Je sais par ailleurs que dans d’autres pays les coopératives fonctionnent comme agents de distribution, mais il faut se montrer prudent vis-à-vis de ces expériences, parce que cela peut générer un petit monopole local, où le groupe de propriétaires de cette coopérative disposent d’un très grand pouvoir sur la communauté. Et si on pense à la production, les ressources énergétiques ne sont pas distribuées de façon équitable sur le territoire, il y a donc des rentes différentielles. Ces ressources peuvent se trouver dans la terre, mais prendre la forme d’énergies distinctes, ce qui peut générer ou creuser des inégalités territoriales. Mon avis est donc qu’il ne faut idéaliser aucune forme ; il faut comprendre que l’important c’est d’avoir le plus grand contrôle démocratique possible. Voilà en quelque sorte les deux prémisses, les formes dépendent ensuite de chaque lieu, contexte et société. Je crois que dans le cas uruguayen la forte tradition d’identification du peuple avec l’entreprise publique invite, me semble-t-il, à la maintenir, mais à changer la gouvernance, qui aujourd’hui exclut les travailleuses et les travailleurs de la UTE de même que les usager et usagères résidentiels parce qu’elle est exercée par de grands groupes économiques. Il faut donc générer une autre corrélation de forces, où travailleurs et communauté puissent prendre part aux décisions importantes, c’est-à-dire démocratiser.
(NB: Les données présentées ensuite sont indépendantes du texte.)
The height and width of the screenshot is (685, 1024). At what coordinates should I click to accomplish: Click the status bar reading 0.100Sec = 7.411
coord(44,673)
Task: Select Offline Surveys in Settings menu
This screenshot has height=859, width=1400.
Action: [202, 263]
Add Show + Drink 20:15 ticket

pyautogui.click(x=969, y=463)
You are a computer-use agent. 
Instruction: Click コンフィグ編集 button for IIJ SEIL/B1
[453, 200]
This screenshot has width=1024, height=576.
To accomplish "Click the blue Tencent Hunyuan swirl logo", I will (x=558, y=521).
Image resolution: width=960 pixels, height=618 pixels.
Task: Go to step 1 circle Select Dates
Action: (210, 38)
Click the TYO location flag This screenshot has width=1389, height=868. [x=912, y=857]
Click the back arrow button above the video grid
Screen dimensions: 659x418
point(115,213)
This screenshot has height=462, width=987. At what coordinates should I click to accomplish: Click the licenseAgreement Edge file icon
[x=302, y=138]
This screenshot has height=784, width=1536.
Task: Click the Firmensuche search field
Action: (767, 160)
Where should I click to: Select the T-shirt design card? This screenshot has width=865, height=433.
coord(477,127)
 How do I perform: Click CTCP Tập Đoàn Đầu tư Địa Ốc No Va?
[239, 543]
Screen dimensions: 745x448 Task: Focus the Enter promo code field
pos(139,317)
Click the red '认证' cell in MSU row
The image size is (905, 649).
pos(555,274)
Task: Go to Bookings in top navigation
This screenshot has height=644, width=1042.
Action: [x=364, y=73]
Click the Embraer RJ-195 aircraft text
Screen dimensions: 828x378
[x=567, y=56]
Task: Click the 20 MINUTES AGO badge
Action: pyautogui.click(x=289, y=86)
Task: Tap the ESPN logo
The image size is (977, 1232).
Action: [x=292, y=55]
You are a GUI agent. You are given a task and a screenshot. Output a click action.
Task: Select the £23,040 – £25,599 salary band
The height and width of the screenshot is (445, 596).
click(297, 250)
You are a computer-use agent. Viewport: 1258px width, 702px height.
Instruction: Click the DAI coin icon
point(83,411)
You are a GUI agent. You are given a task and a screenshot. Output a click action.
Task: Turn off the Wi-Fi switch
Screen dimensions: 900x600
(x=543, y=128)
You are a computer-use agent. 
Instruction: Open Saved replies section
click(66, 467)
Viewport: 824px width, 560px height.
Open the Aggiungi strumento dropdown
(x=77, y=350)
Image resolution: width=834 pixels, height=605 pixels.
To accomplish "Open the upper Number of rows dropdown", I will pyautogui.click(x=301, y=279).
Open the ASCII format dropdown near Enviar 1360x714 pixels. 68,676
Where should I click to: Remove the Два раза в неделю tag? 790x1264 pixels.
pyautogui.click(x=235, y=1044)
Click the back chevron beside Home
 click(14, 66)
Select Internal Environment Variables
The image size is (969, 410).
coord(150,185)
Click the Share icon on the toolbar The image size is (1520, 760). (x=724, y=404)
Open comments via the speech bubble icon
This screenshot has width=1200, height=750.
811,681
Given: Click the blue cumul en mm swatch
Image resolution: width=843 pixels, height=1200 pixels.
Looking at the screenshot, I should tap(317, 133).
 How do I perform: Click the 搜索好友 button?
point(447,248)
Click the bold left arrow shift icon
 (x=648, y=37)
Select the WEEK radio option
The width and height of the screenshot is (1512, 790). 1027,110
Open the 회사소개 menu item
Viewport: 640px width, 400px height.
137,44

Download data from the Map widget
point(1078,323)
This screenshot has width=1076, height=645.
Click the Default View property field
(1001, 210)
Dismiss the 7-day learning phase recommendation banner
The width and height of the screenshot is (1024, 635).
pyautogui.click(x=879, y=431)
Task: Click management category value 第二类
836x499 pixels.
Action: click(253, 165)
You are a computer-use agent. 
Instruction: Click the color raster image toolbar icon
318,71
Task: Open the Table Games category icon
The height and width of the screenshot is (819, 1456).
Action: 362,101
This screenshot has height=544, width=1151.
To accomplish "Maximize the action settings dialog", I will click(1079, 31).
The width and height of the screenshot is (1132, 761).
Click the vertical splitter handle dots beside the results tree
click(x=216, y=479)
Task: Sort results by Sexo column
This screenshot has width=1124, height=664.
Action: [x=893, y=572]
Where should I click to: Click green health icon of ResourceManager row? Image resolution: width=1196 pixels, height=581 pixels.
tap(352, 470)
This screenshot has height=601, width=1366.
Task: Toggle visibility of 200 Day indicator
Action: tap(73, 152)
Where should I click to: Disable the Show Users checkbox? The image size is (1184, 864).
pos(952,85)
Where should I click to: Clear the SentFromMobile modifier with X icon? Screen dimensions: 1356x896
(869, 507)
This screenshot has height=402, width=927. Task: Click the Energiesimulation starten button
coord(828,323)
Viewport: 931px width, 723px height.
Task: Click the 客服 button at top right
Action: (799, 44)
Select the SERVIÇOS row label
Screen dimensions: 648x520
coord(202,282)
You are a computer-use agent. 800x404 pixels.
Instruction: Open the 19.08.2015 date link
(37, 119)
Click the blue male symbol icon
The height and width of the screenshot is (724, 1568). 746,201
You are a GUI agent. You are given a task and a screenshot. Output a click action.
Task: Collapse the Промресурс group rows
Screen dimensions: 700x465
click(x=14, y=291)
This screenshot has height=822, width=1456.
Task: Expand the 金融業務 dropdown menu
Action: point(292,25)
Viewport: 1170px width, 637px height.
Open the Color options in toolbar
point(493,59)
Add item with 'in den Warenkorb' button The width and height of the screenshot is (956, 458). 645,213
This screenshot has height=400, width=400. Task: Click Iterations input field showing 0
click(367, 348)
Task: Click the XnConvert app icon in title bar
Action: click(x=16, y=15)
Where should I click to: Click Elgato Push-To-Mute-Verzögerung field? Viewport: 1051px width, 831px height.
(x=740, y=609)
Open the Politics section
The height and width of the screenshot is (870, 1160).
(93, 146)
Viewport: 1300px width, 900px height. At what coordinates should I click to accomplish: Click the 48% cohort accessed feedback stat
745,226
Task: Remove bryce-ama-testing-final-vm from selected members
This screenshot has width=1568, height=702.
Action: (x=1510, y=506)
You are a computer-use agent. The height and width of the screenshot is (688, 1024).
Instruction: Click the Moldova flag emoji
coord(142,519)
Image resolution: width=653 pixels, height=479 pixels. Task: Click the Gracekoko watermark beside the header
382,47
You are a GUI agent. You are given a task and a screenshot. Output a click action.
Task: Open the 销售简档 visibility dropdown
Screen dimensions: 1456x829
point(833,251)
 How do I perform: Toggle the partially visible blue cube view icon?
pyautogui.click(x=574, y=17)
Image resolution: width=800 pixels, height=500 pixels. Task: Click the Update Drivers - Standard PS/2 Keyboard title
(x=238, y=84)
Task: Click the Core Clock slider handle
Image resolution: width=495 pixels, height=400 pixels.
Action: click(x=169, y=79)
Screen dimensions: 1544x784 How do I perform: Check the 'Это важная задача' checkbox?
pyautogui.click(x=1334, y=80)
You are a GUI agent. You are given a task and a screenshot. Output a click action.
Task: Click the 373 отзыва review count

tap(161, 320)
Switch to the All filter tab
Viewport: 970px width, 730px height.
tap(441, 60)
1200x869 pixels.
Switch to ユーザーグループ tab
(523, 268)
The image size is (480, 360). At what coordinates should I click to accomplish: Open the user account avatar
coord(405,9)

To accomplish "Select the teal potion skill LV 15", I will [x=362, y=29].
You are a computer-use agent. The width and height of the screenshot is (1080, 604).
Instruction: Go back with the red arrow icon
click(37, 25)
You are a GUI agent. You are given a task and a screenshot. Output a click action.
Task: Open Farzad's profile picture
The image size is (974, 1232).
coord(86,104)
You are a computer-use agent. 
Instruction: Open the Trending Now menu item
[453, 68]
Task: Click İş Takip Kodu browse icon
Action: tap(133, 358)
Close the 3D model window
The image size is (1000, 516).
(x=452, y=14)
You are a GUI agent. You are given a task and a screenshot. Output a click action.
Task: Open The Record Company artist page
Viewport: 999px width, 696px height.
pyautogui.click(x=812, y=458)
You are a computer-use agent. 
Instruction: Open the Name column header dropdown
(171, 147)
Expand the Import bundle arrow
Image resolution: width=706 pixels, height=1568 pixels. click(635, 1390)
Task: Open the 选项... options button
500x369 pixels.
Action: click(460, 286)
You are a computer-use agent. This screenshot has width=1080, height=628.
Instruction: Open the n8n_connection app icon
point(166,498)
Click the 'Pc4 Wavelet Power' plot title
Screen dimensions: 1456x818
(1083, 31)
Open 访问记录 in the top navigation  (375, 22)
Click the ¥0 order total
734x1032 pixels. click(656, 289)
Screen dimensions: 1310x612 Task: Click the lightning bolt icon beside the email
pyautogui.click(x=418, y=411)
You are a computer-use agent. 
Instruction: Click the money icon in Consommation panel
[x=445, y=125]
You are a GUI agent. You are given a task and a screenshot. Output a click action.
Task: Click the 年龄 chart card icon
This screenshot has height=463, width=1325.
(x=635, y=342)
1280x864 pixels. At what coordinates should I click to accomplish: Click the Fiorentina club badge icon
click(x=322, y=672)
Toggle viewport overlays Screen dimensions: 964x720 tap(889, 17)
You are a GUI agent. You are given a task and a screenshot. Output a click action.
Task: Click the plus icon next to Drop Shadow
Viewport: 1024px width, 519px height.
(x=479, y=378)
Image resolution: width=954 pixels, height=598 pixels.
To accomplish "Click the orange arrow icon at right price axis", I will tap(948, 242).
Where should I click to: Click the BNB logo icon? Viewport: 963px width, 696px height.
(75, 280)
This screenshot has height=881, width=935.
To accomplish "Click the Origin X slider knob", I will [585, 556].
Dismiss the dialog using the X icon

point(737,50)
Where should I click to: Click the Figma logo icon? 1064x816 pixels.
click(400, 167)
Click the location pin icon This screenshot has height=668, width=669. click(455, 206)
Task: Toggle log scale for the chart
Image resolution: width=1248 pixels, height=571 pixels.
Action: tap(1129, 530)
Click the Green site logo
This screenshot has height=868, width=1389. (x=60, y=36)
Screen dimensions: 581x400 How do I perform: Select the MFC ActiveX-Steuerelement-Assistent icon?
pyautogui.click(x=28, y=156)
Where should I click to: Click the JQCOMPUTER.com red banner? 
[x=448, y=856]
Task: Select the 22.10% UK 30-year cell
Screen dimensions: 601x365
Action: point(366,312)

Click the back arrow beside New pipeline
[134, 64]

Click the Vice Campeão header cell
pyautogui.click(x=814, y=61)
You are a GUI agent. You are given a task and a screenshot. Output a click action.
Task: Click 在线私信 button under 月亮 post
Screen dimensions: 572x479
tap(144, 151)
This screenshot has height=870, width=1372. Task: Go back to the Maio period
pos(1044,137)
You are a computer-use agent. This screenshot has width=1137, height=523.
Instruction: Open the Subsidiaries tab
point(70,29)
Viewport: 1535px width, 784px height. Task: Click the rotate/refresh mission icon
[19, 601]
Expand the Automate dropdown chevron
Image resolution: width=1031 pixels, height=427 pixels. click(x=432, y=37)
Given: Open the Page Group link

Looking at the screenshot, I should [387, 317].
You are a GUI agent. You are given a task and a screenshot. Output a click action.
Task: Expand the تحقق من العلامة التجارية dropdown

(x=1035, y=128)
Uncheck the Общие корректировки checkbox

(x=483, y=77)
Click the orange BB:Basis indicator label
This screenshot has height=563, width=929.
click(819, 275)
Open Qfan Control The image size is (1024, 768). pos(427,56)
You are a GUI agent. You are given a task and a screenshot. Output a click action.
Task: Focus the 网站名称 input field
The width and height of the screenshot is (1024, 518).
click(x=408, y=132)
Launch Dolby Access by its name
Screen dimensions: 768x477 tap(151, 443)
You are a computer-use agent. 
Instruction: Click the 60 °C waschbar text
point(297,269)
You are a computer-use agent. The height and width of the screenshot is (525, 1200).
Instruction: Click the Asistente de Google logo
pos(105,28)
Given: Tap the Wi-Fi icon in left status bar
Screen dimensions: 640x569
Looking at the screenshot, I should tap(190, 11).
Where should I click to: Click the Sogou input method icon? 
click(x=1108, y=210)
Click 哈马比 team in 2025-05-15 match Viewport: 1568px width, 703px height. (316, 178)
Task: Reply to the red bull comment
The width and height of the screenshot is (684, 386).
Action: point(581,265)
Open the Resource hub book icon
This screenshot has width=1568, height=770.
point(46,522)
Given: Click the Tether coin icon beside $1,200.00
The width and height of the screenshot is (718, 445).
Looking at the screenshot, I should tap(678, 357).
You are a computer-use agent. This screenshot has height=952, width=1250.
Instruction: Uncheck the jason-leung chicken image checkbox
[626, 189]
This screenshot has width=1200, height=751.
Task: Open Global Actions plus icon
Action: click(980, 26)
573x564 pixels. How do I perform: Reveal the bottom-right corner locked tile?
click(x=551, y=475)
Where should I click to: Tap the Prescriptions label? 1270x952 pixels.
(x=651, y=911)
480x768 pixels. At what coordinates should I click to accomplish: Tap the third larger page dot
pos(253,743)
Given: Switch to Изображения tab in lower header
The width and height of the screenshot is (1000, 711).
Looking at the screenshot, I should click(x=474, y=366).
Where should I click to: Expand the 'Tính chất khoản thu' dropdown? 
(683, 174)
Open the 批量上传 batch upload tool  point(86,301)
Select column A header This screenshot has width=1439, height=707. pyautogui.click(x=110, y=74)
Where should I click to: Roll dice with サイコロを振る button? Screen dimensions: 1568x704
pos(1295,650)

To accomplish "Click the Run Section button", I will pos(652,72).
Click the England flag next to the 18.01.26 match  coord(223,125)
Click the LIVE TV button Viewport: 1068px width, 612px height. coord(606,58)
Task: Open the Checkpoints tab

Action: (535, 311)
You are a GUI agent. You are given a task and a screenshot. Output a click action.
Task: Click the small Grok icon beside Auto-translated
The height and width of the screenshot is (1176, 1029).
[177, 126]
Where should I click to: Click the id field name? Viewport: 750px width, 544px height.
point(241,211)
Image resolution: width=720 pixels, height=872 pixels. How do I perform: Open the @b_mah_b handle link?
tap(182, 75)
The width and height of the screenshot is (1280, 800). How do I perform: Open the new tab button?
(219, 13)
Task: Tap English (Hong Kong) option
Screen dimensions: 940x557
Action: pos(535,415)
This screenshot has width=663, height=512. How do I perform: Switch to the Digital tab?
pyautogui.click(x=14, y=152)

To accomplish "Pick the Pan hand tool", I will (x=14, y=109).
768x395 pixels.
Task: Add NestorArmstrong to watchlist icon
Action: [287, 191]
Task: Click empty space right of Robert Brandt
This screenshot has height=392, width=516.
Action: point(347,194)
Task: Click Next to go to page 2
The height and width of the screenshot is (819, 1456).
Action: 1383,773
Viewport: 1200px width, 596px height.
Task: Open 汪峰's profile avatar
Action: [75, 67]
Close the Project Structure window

– Dial – Diffusion de l’information sur l’Amérique latine – D 3498.
– Traduction de Sylvette Liens pour Dial.
– Source (espagnol) : Observatorio Petrolero Sur, 4 avril 2019.
En cas de reproduction, mentionner au moins l’auteur, la traductrice, la source française (Dial - www.dial-infos.org) et l’adresse internet de l’article.
[1] La série d’articles « Alternatives pour la souveraineté énergétique » est financée par la Fondation Rosa Luxembourg (FRL) avec des fonds du ministère fédéral de coopération économique et développement d’Allemagne (BMZ). Le contenu de la publication est sous la responsabilité exclusive d’OPSur, et ne reflète pas nécessairement une position de la FRL.
[2] Le Front large remporte les élections de 2004 et est au pouvoir depuis lors – note DIAL.
[3] Tandis qu’en Uruguay la puissance installée d’électricité était de 4 244 MW en décembre 2017 (dernier rapport de l’Administration du marché électrique), en Argentine la puissance installée atteignait 38 609 MW en février 2019 selon les données de CAMMESA – note d’OPSur.